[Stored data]
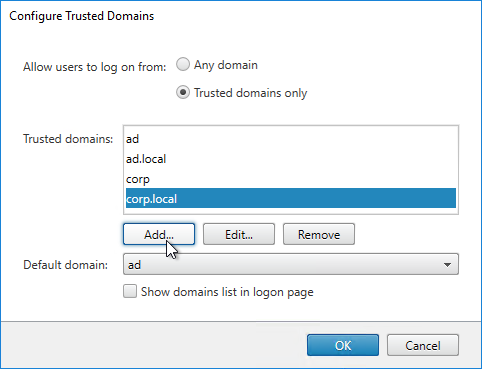Viewport: 482px width, 369px height.
Task: Open the Default domain dropdown arrow
Action: tap(447, 265)
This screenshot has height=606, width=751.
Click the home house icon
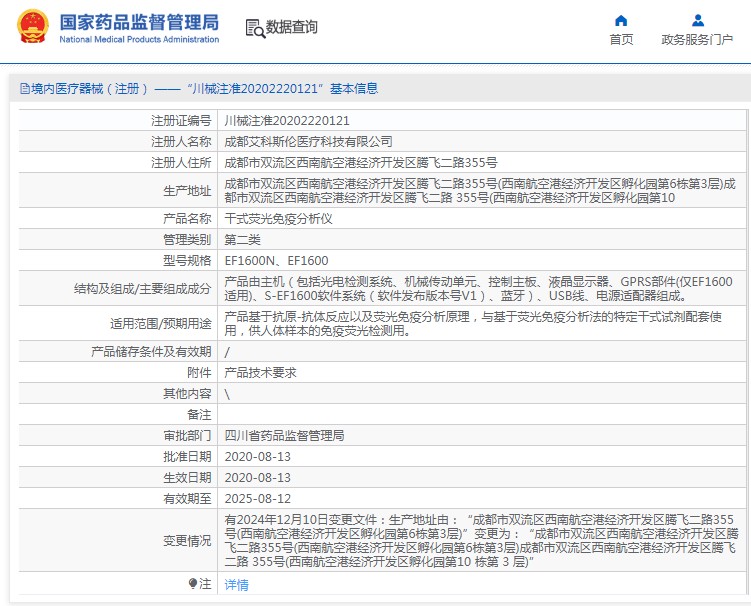tap(621, 20)
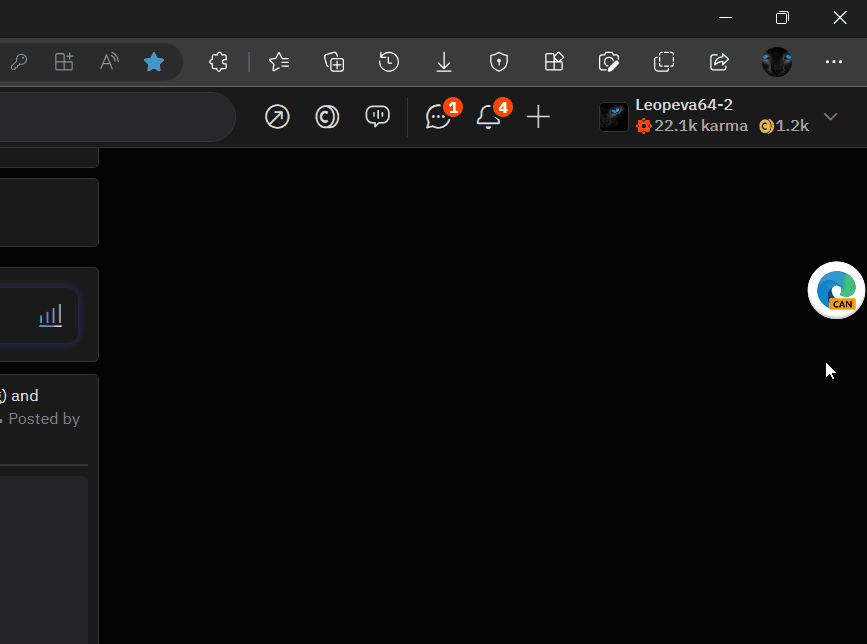
Task: Click the Read aloud icon
Action: pyautogui.click(x=109, y=62)
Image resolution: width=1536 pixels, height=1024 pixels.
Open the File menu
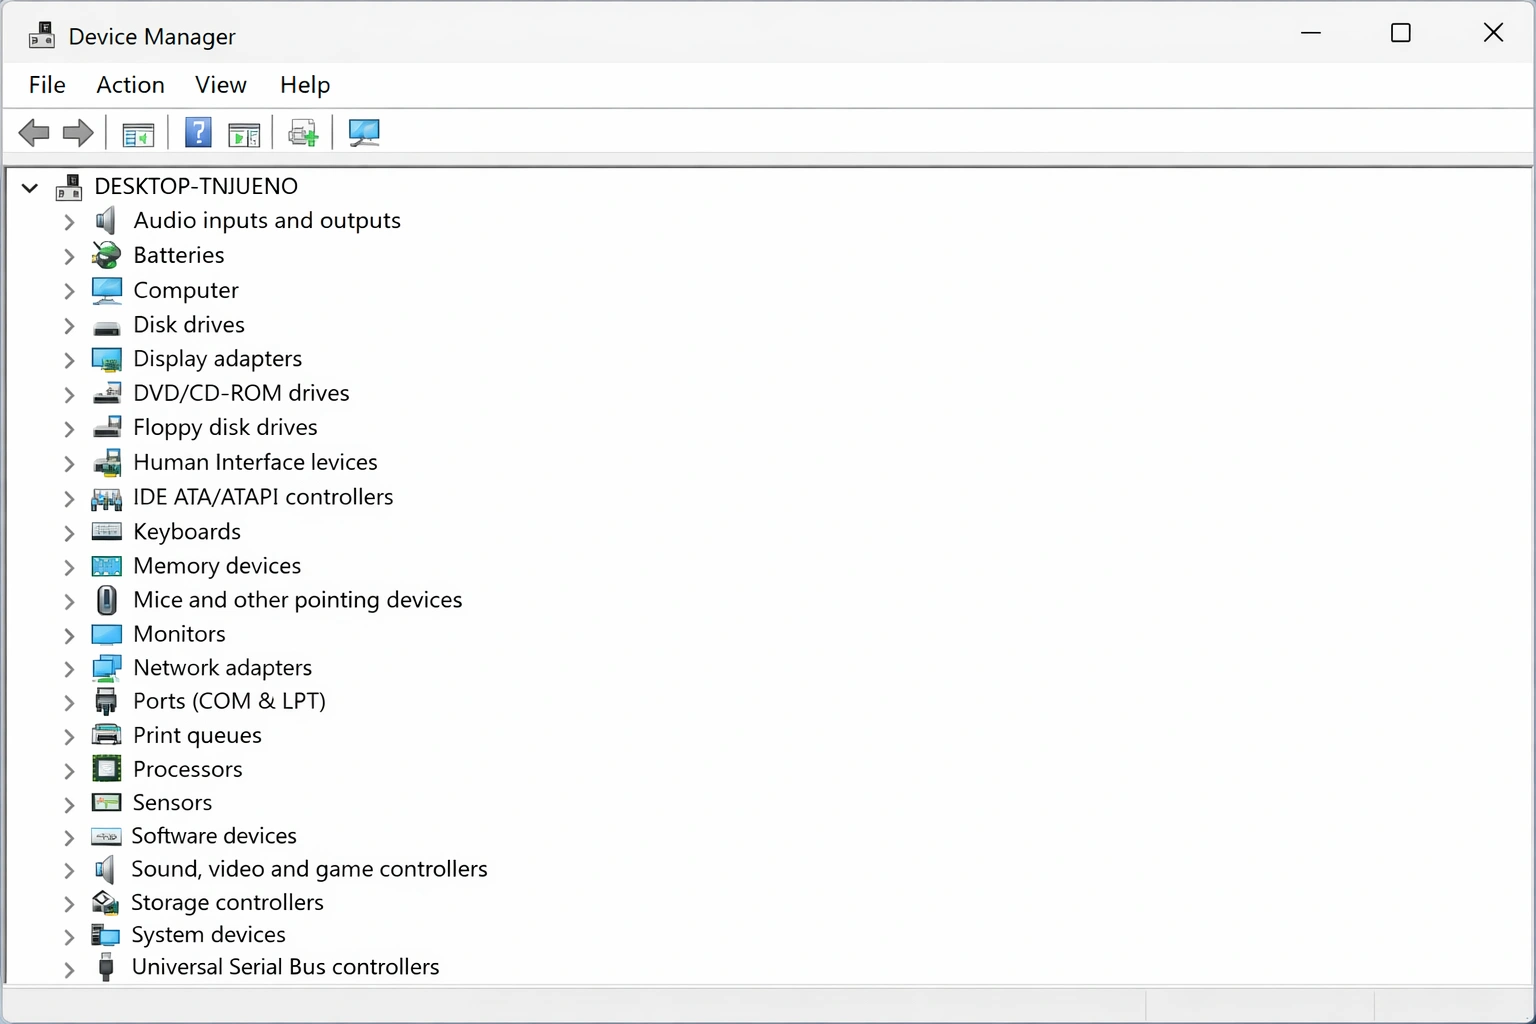pyautogui.click(x=46, y=85)
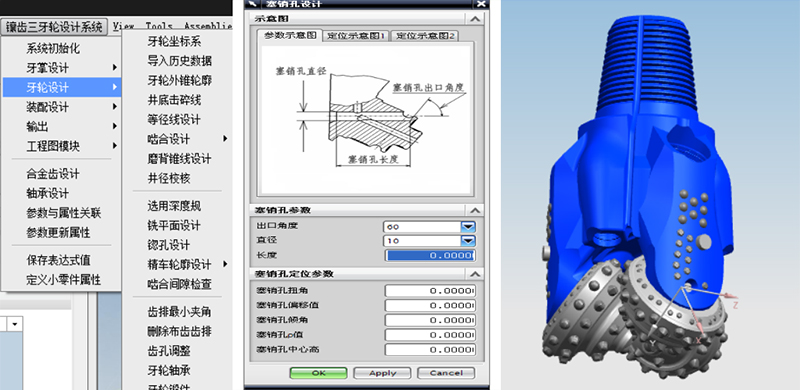Click the Apply button
This screenshot has height=390, width=800.
382,373
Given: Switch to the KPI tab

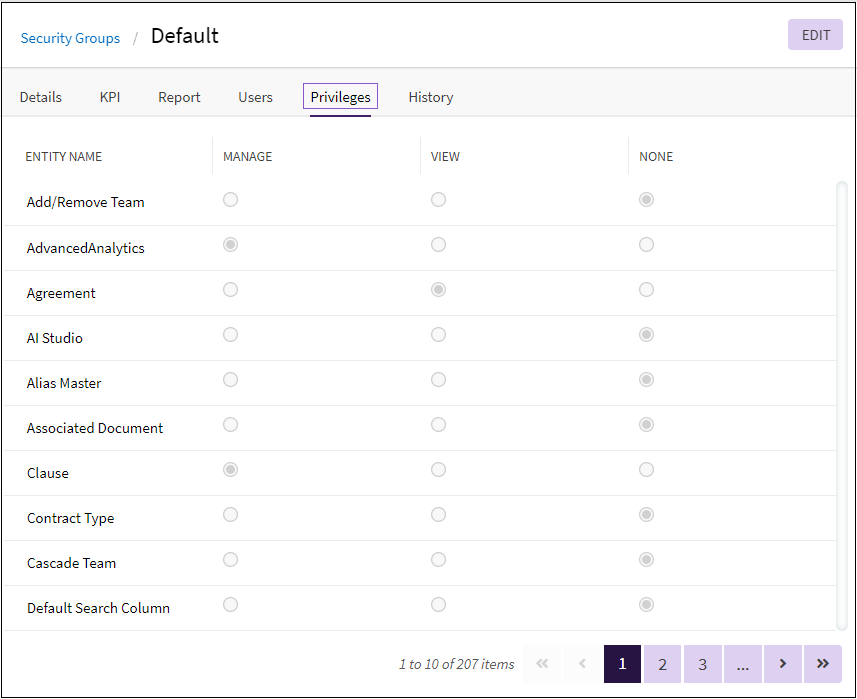Looking at the screenshot, I should pyautogui.click(x=110, y=97).
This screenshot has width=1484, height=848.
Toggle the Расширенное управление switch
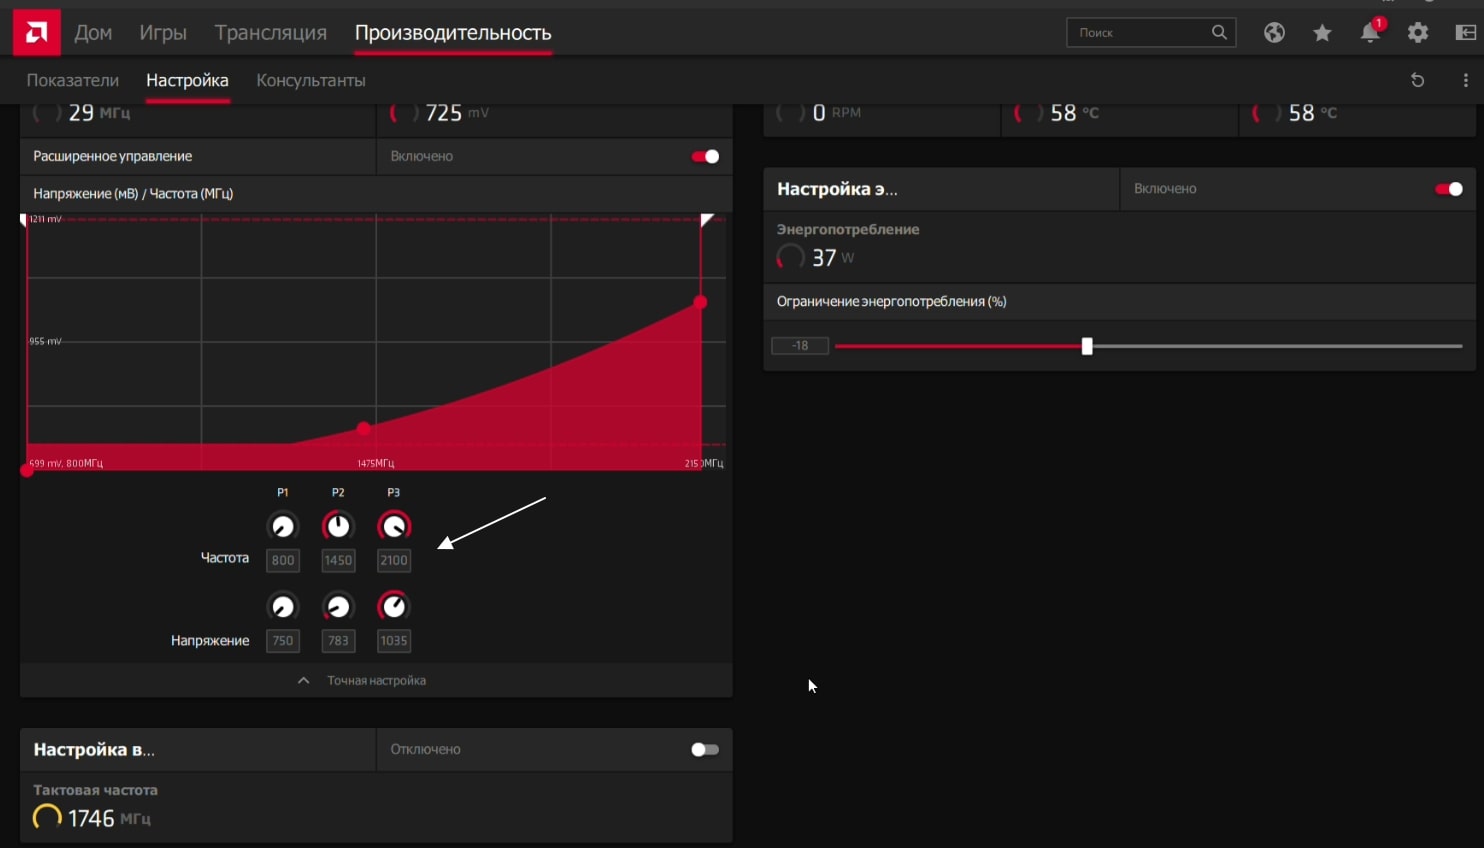705,156
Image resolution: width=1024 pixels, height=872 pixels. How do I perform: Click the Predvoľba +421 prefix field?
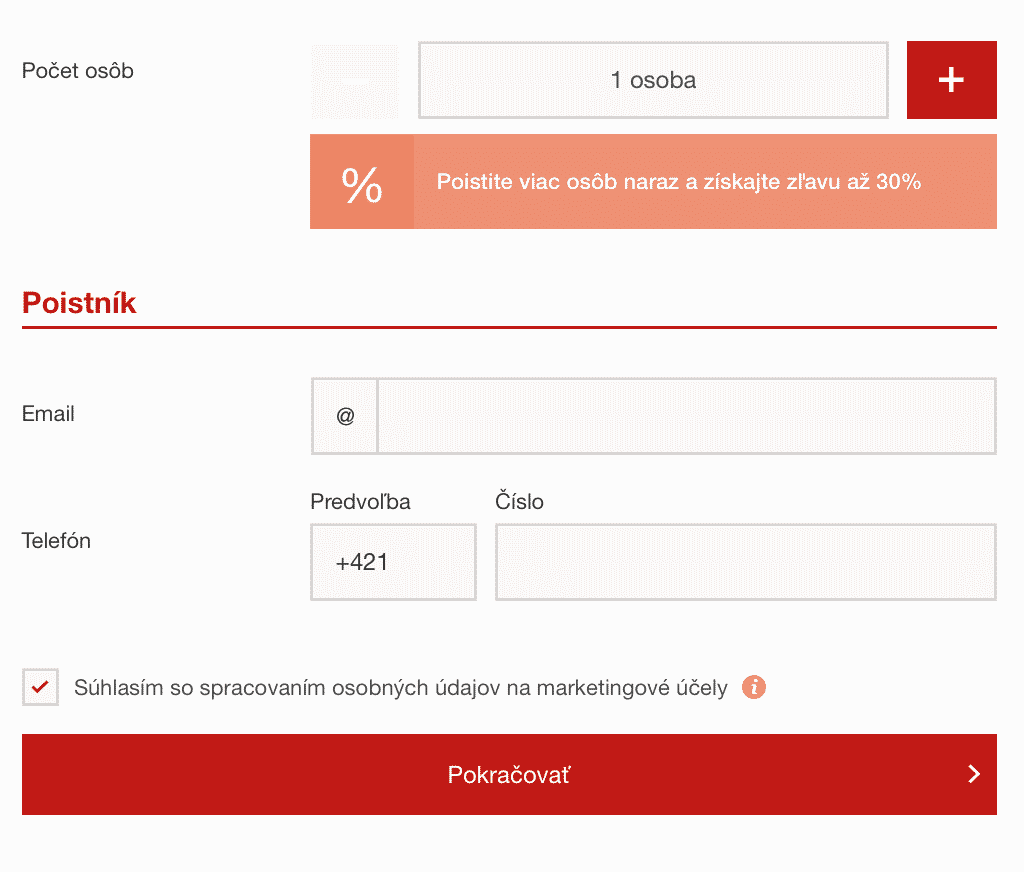coord(393,562)
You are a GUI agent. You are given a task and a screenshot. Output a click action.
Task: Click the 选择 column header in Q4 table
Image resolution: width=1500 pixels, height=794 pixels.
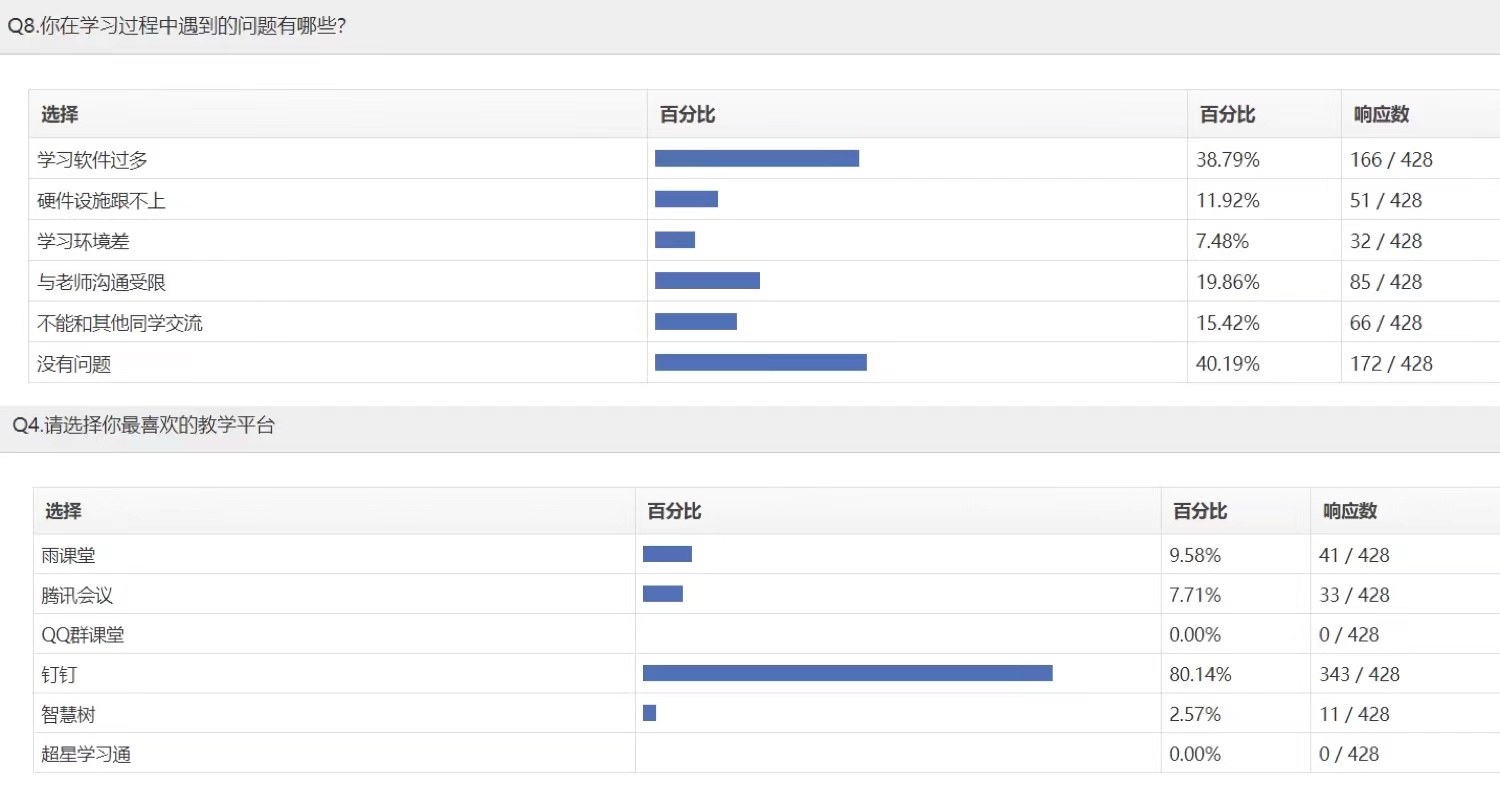point(63,511)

- WHAT THE TASK REQUIRES: Print only the lines running from the one containing "Toggle the Расширенное управление switch" to the end of the data above, exactly; include no pictures.

- WRITTEN RESPONSE:
Toggle the Расширенное управление switch
705,156
Image resolution: width=1024 pixels, height=872 pixels. How do I perform: Click the Predvoľba +421 prefix field?
coord(393,562)
You are a GUI agent. You are given a task and a screenshot. Output a click action.
Task: Click the 选择 column header in Q4 table
Image resolution: width=1500 pixels, height=794 pixels.
point(63,511)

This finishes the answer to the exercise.